List of tasks:
• a. In the forum post about a crowded Christmas household, how many days will the visitors stay?
• b. Extend the forum post about a crowded Christmas household, beginning after its final sentence.

------ Text shown

# Should I Run Away This Christmas?



## Lee H Sternberg (Jan 27, 2008)

I have a overloaded house coming for Christmas.

In addition to my "old lady, my 25 year old daughter, who I can't get to leave the nest no matter how hard I try to insult her and my 12 year old son, I have my Marine kid coming in on leave from ship deployment, my mother and father in-law and a neice from Costa Rica using the excuse they want to see my Marine kid.

I think that might have been a run on sentence but I don't know how else to put it all. The 2 Dutchies will go fuking nuts trying to eat the in-laws. They are good people but we will have to eat in shifts because I don't eat Costa Rican food. Sleeping arrangements will be a definite challenge. They will be here for freaking 10 days.

We have to buy all of them presents to open Christmas Day. Between food, gifts and entertainment I'm guessing money damages at least $2000 bucks if I'm lucky.

------------
------ Record extracts

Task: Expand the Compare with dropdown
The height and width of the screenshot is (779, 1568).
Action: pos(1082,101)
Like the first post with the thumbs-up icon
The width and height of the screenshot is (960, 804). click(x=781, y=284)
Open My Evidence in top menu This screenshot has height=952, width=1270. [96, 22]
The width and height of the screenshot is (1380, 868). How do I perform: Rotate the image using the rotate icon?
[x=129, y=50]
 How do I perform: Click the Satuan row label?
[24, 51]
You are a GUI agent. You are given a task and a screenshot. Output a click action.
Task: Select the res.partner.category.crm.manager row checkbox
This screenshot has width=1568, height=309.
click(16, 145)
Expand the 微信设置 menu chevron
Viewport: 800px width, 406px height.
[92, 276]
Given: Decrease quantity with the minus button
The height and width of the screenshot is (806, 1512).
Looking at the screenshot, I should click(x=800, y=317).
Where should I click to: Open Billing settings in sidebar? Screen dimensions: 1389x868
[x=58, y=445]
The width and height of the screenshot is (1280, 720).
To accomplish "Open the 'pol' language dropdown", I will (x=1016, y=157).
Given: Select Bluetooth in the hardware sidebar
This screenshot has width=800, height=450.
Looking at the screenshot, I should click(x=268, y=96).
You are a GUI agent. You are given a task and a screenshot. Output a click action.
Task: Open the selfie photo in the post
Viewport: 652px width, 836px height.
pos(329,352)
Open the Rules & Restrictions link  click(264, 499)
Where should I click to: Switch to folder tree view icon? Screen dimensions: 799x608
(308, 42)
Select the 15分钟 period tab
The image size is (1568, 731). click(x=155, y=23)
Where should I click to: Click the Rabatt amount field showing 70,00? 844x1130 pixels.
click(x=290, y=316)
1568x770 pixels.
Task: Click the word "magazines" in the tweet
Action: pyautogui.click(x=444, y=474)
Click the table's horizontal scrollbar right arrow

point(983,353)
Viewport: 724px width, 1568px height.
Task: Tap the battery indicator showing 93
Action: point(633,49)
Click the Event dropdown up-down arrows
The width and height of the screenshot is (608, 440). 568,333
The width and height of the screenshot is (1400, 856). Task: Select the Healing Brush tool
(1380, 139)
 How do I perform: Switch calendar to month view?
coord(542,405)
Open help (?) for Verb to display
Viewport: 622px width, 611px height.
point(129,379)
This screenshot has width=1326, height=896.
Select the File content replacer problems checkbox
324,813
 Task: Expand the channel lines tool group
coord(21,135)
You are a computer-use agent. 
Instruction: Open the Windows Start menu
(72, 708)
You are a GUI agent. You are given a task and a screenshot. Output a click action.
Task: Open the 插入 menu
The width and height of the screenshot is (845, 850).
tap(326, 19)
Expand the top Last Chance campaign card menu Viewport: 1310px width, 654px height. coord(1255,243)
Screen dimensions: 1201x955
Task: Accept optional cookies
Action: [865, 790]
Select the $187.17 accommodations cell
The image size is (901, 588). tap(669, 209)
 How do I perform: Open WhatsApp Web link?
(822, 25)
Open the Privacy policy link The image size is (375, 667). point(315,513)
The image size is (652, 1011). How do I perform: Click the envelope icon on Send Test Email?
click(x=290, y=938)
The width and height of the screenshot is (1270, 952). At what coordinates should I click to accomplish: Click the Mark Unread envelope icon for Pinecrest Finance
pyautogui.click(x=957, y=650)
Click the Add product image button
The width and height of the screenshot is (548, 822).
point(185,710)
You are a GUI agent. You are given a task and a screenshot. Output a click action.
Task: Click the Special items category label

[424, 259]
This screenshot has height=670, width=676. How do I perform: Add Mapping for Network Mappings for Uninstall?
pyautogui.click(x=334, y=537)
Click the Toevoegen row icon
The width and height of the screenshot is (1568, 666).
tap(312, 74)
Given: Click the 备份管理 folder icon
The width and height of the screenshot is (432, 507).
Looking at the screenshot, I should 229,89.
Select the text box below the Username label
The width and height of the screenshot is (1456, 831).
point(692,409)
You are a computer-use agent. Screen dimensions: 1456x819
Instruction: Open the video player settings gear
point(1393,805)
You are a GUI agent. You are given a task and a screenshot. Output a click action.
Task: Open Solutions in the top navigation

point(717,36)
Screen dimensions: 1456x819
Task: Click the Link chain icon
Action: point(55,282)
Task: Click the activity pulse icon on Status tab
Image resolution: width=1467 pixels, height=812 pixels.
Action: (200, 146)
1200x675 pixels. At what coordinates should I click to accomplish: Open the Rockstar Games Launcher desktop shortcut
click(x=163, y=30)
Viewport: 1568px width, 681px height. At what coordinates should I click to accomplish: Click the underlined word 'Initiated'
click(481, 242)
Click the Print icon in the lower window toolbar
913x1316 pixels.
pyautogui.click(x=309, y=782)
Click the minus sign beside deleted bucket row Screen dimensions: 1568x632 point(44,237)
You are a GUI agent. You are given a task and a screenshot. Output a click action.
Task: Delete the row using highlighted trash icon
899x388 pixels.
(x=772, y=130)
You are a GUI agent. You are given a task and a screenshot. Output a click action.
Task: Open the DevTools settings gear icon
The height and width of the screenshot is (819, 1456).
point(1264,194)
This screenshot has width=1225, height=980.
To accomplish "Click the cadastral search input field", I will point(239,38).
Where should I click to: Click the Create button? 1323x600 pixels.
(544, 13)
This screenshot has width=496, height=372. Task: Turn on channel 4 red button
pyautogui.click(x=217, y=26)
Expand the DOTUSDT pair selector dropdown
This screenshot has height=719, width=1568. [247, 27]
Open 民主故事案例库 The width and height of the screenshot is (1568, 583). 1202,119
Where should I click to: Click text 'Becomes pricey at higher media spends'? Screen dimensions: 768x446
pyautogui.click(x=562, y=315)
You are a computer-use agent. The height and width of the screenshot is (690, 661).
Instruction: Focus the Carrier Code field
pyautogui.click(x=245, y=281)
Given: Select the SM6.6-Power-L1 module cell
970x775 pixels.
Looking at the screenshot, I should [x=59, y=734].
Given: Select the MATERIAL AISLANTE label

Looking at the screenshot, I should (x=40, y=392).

------------

Task responses:
• a. 10 days.

• b.
But ya know what???? I wonder how many more Christmases I got left so I will deal with it. It will sure make the "old lady" happy to have her family here. I can always sneak down to this area in town known a WHISKEY ROW when I'm ready to blow my brains out.](*,)\\/


----------



## mel boschwitz (Apr 23, 2010)

OMG I would get myself arrested just to have a good exscuse to be out of the house for all that. Lol. But then again I don't even like 2 legged passengers on a 10 minute car ride. Lol

Think positive thoughts when you get cranky and above all, Have Fun!


----------



## Meg O'Donovan (Aug 20, 2012)

Lee,
the guy in this video found a creative solution for "getting away". 

www.youtube.com/watch?v=WA6tMFQuON8

Hang in there, it'll all work out okay.


----------



## Jon Harris (Nov 23, 2011)

a yoga instructor? really?
he certainly seems capable --not!

btw  I did run away Im in Iraq My wife has to put up with all the family and inlaws and such.


----------



## Gillian Schuler (Apr 12, 2008)

:lol:


Lee H Sternberg said:


> I have a overloaded house coming for Christmas.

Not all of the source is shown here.